When he returned from the war in 1916 Dufy worked briefly with his brother in a Lyon studio doing textile design for Banchini-Ferier. This was followed by what would become his lifelong career, decorating porcelain at the Theodore Haviland studio in Lamages. For his design work on behalf of the studio he received the International Exhibition of Decorative Arts gold medal in 1925. By 1920, he had returned to Montmartre while still working for Haviland. Now, however, he could continue to pursue his own art as well, and that same year he became a member of the Salon d'Automne, where he exhibited in 1923, 1924, 1927 and 1932.
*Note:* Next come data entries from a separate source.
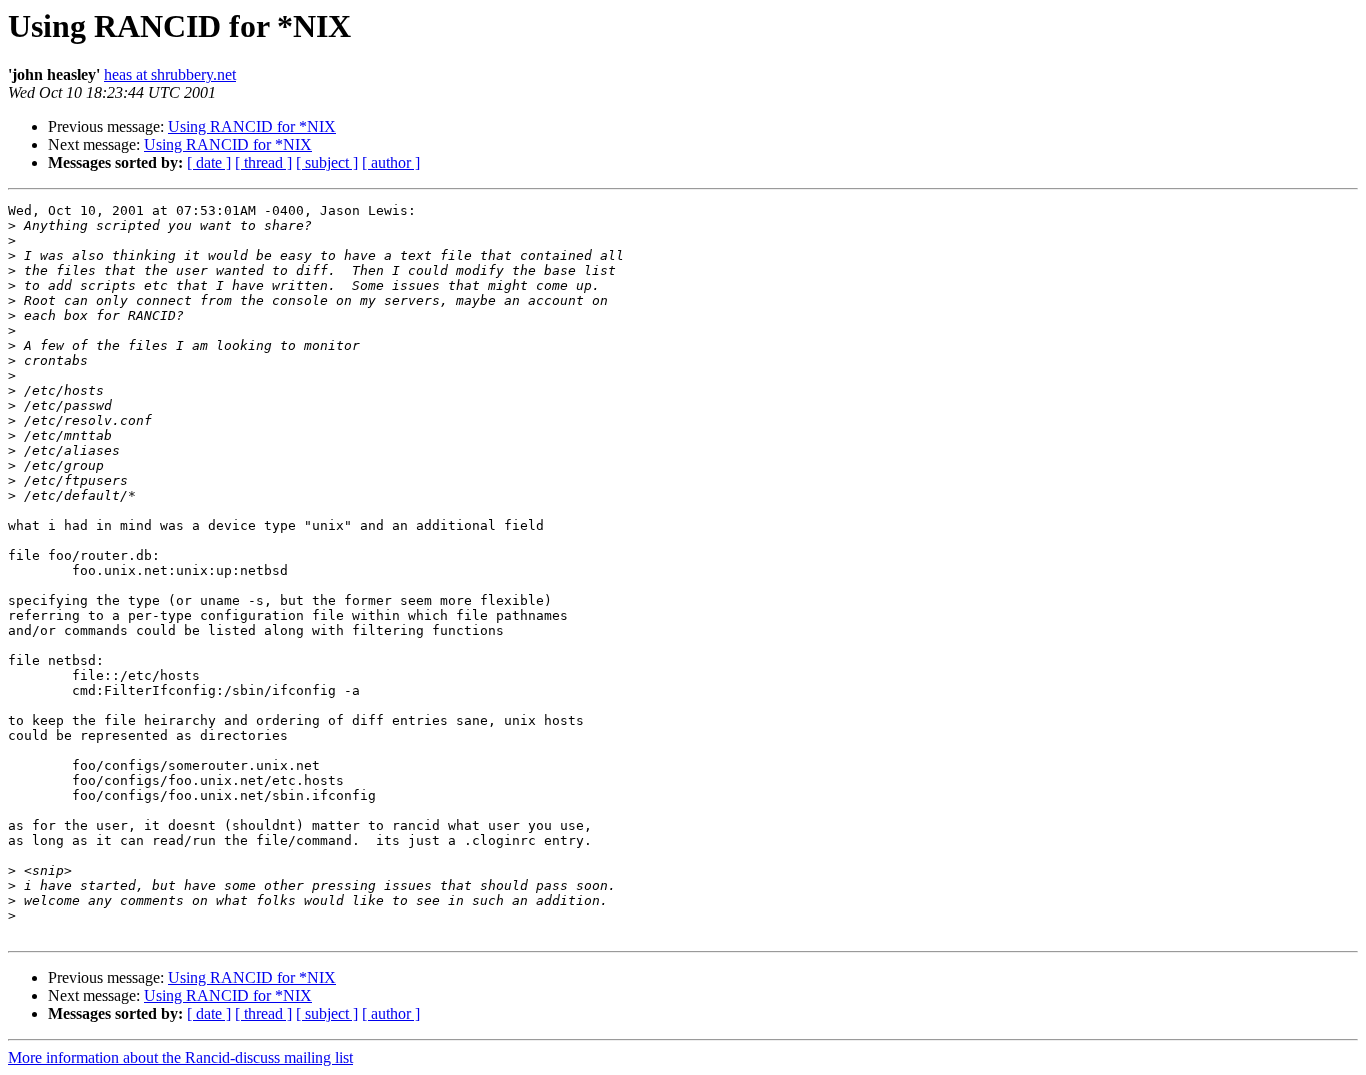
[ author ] (391, 162)
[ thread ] (263, 162)
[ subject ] (327, 162)
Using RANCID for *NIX (252, 126)
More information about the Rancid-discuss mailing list (180, 1057)
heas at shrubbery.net (170, 74)
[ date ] (209, 162)
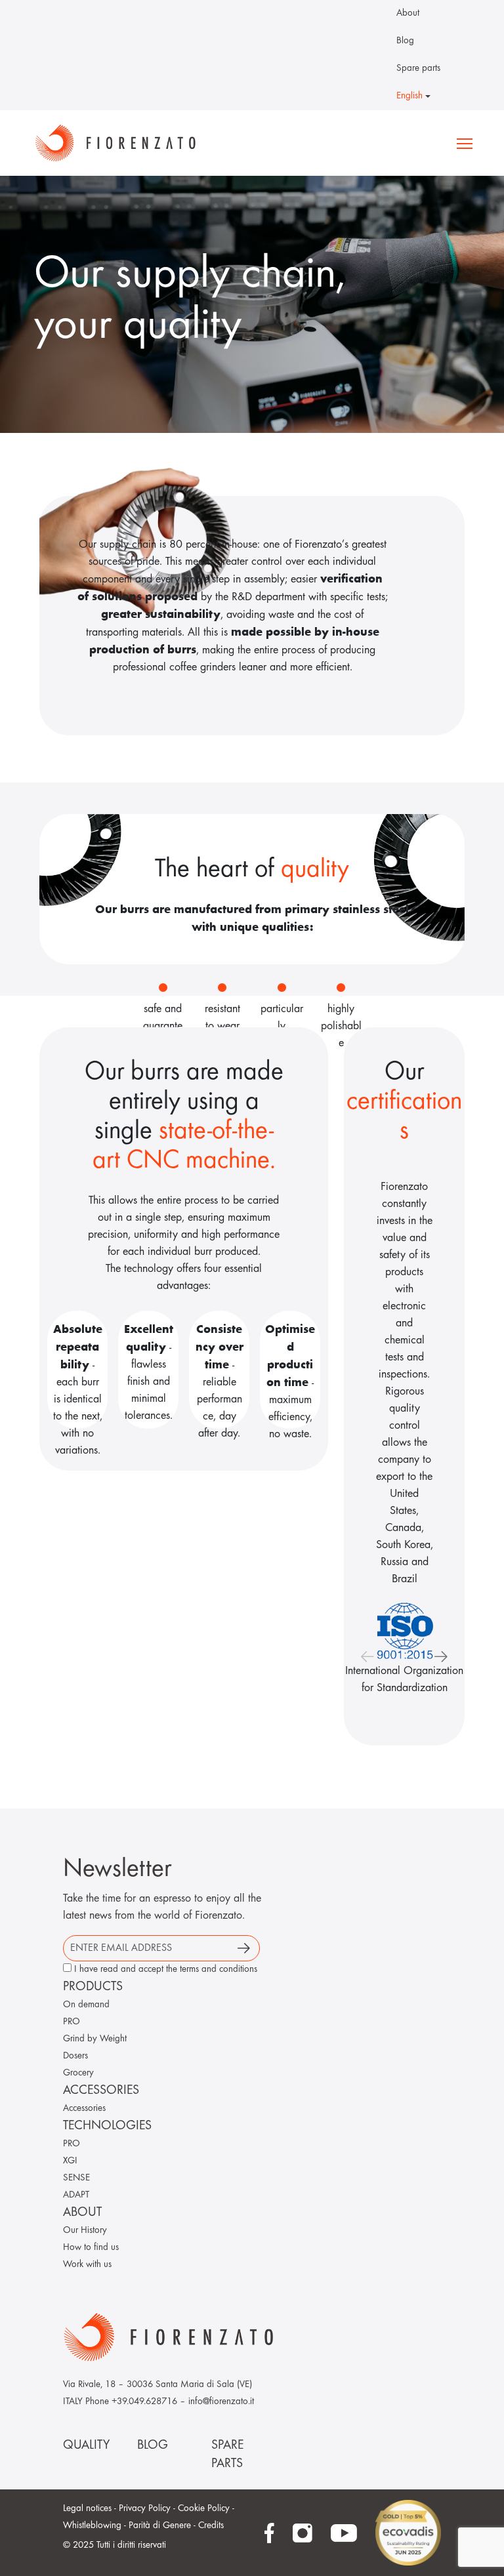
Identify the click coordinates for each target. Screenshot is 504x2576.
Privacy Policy (145, 2509)
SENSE (76, 2178)
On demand (86, 2005)
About (407, 13)
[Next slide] (441, 1656)
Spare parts (418, 68)
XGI (70, 2161)
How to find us (91, 2248)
His work now took a new turn, with inspiration gathered from the burgeoning jazz music scene and the Abstract Expressionists he met through his brother and Georges Bracque, who lived next door to him in Montmartre. The development of his siganture style and subject matter - the daily lives and events of Montmartre - rapidly came to form. He began to exhibit more frequently including overseas, with participation in (among others) a show in at the Balzac Galleries in New York, 1930; the Portland Art Museum in Portland, Oregon, 1938 (for which his work was used for the exhibition catalogue); the James Vigeveno Gallery in Los Angeles, 1952; and the Van Dieman-Lilienfeld's gallery in New York, 1955. In March of 1964, just three months before his death, the Wally Findlay Galleries in Chicago held a show of Dufy's watercolors and oils.
Dufy died on May 12, 1964 in the French village of Boussay. Retrospectives of his work have been held in Europe and the United States, and his work can be found in private and public collections throughout the world.